Three years after closing a record-breaking $320m private financing Immunocore is having a personnel crisis. The shock departure in February of its chief executive, Eliot Forster, has had a contagious effect, with various other execs, including chief medical and business officers and the finance director, swiftly following.
Fortunately Immunocore counts Glaxosmithkline among its partners, and this alliance has yielded an asset that today began its first clinical trial. This could provide a neat hook on which to hang the Immunocore investment case as the company seeks its next tranche of financing.
“We are exploring fund raising at the moment,” Andrew Hotchkiss, who joined the group last October as chief commercial officer before taking on the interim chief executive role on Mr Forster’s departure, told Vantage this morning.
However, he would not be drawn on how much of the $320m series A – back in 2015 the largest private financing ever for a European biotech – remained in the bank. Immunocore got “up to” $40m from the Gates Foundation in September, and Mr Hotchkiss said: “We are fully funded to achieve all our near-term goals.”
These goals now include funding a 63-subject phase I study of the Glaxo-partnered IMCnyeso, a soluble T-cell receptor asset targeting the same epitope on the related NY-ESO-1 and LAGE-1A antigens. After phase I ends, Mr Hotchkiss said, Glaxo can elect to take this asset on fully.
It will soon become clear if this is a sufficient endorsement to spur financing interest. Mr Forster’s departure was rumoured to have been linked to aborted financing plans earlier this year, though Mr Hotchkiss rejected the connection, stating: “Eliot decided, with the board, that he’d achieved all he wanted to achieve here.”

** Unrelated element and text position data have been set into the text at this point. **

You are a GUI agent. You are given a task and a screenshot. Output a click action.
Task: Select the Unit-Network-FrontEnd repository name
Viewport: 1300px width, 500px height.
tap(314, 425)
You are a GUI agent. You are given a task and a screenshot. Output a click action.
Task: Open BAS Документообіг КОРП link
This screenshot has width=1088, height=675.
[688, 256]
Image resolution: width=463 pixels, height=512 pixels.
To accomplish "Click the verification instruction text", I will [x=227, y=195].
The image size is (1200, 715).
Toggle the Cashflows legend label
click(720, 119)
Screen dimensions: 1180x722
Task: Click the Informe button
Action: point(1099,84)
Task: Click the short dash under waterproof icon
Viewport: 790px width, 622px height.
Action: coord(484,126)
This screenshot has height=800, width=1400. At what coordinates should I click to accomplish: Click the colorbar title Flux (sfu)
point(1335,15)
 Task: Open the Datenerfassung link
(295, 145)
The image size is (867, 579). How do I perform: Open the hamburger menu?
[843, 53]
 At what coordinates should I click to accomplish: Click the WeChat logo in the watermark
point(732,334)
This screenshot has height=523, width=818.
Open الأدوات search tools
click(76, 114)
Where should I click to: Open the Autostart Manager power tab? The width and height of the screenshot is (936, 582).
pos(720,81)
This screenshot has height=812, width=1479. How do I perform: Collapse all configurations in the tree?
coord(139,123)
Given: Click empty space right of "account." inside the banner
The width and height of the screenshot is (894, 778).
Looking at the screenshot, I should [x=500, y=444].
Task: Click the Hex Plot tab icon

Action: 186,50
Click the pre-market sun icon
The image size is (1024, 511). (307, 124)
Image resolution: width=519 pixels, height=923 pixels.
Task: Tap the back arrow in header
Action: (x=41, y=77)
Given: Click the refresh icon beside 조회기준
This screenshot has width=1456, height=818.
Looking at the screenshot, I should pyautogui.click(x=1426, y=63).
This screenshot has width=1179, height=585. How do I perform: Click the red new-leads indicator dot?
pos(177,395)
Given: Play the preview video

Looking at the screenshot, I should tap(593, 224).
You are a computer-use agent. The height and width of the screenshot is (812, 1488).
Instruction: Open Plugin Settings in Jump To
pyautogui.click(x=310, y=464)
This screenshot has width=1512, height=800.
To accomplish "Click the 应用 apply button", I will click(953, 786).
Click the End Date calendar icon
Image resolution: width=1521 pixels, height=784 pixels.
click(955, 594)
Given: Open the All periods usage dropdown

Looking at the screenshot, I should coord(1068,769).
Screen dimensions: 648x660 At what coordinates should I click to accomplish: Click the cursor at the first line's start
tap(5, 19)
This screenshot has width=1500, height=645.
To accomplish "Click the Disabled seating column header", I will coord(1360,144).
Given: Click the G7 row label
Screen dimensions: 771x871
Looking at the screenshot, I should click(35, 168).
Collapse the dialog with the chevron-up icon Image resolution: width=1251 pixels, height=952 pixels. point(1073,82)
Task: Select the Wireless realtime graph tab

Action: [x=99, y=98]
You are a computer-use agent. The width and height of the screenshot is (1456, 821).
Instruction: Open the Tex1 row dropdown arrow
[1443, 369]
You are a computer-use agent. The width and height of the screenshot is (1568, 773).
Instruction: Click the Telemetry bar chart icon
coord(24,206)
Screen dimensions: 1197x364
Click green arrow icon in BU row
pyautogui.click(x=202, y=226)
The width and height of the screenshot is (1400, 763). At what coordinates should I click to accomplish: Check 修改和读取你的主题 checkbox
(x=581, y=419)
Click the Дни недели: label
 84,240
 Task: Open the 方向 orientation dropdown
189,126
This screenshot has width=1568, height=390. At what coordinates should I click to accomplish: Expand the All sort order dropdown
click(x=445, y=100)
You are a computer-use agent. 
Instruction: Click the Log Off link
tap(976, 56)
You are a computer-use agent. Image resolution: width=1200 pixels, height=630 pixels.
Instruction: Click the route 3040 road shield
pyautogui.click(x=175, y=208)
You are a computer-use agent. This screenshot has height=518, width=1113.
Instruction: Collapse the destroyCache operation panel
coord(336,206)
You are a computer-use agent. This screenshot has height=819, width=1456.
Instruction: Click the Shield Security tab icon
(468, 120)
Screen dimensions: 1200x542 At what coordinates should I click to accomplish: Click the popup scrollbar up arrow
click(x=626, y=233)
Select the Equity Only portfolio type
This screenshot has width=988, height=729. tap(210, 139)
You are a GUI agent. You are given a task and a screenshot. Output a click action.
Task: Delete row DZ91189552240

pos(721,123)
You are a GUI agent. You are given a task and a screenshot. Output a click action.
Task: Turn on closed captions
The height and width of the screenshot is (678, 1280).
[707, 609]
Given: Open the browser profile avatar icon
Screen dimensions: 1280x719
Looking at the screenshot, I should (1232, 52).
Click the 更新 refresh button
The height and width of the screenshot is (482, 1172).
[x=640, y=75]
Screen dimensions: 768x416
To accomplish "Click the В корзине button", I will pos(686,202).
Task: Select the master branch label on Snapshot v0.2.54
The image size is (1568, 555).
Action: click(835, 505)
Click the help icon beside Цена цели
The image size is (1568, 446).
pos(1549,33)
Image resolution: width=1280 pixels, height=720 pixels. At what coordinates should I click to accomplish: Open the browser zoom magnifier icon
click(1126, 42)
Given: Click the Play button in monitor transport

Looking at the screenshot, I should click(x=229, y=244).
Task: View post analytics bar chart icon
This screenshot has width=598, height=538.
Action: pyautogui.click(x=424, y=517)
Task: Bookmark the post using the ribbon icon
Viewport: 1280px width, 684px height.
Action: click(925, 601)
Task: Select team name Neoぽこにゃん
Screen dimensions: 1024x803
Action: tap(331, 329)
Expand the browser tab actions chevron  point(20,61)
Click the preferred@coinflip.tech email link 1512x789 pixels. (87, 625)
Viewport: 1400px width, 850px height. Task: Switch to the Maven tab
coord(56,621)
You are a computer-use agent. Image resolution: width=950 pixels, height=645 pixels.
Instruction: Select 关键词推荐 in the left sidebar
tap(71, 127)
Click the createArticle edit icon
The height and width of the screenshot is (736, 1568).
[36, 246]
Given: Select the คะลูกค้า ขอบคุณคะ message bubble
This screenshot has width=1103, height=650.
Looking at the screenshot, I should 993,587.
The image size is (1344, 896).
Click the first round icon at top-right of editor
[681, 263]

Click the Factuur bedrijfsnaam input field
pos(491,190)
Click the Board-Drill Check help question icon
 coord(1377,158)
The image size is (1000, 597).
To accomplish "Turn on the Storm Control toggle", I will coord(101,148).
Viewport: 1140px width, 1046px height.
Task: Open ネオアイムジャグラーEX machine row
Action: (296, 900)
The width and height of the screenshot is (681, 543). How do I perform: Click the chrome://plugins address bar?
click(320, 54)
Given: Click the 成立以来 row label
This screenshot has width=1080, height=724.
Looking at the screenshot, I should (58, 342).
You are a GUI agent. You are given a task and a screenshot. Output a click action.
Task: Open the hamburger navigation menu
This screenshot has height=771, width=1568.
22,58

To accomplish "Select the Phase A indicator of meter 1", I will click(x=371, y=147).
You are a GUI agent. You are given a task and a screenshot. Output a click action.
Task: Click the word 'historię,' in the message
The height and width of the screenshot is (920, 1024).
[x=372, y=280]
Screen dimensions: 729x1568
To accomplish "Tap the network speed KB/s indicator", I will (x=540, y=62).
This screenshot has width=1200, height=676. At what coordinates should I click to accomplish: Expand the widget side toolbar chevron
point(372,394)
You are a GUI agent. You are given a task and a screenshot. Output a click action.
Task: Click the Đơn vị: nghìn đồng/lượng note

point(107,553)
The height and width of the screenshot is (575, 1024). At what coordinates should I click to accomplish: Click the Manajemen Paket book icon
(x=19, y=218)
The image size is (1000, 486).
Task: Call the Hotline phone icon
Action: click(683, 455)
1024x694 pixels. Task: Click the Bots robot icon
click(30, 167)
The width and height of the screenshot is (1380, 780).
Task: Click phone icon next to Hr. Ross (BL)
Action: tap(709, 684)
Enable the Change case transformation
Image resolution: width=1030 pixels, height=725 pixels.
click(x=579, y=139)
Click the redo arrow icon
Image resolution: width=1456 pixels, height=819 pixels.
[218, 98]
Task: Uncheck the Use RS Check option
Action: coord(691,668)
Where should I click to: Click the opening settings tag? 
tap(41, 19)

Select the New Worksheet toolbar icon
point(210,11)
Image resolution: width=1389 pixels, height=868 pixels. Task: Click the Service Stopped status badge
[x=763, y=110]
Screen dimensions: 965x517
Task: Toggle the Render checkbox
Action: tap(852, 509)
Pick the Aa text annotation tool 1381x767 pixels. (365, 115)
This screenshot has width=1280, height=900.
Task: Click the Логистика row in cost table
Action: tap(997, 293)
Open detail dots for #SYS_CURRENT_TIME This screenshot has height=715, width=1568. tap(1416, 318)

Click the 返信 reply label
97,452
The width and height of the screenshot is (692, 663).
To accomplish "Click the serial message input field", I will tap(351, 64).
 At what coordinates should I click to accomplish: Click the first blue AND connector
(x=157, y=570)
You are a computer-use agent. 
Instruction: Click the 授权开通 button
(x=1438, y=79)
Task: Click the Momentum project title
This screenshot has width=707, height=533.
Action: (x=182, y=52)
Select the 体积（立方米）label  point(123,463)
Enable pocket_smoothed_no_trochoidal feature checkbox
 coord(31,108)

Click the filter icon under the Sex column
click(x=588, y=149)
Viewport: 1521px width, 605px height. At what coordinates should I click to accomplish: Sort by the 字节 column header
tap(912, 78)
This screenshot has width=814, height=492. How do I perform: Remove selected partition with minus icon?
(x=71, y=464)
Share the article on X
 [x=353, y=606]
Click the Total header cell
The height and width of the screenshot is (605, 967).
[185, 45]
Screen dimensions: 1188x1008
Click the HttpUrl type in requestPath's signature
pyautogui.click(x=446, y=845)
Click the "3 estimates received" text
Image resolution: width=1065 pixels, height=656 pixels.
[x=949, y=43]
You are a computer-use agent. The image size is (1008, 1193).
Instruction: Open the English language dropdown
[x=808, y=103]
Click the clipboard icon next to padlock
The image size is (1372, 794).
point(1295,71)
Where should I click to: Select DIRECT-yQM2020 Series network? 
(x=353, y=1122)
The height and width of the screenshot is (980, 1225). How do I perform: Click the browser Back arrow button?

In May Immunocore’s chief business officer, Eva Lotta-Allan, left to become chairman of C4X Discovery, and the following month saw the departure of Christina Coughlin, chief medical officer, who now has this role at Tmunity. Namir Hassan, vice-president and director of translational R&D, left Immunocore in July, and is now chief science officer at Zelluna Immunotherapy.
According to a social media post by Immunocore’s former health and safety assistant there have been redundancies also. And the most recent bombshell came last month, when the chief financial officer, Paul Fry, announced his decision to step down in October to head up finance at Vectura.
Mr Hotchkiss denied that there was a mass exodus from Immunocore. “Everyone has individual reasons,” he said, adding that rapid expansion was often accompanied by leadership changes, which he put down to “growing pains”.
Still, personnel might not be Immunocore’s only concern. Glaxo recently took over development of Adaptimmune’s engineered T-cell receptor asset GSK3377794, which also targets NY-ESO-1; it is likely that the big pharma company might soon have to choose between Adaptimmune and Immunocore.
Mr Hotchkiss stressed that all programmes were on track. Immunocore’s lead project, IMCgp100, is in pivotal studies for uveal melanoma, and two other wholly owned assets, IMC-C103C and IMC-F106C, targeting undisclosed antigens, should enter the clinic in the next 18 months.
“The company is transitioning from early research into becoming a fully integrated biotech,” said Mr Hotchkiss. If IMCgp100 generates good pivotal data the plan is to commercialise it in early 2020.
The increased clinical push is understandable given that Immunocore is seeking more funds, and here the UK financier Neil Woodford will play a pivotal role. Mr Woodford’s beleaguered Woodford Patient Capital Trust derives 5.32% of its value from Immunocore, having provided a big chunk of the $320m series A.
The fund’s gross asset value is $1.16bn, and its last reported Immunocore stake is 6.7%, implying that Immunocore is being carried at a $920m valuation. One of the fears is that a future raise might have to be done as a down round – at a valuation below the carried value.
This might result in Mr Woodford recording a loss on his fund’s holding, a scenario he would likely rather avoid.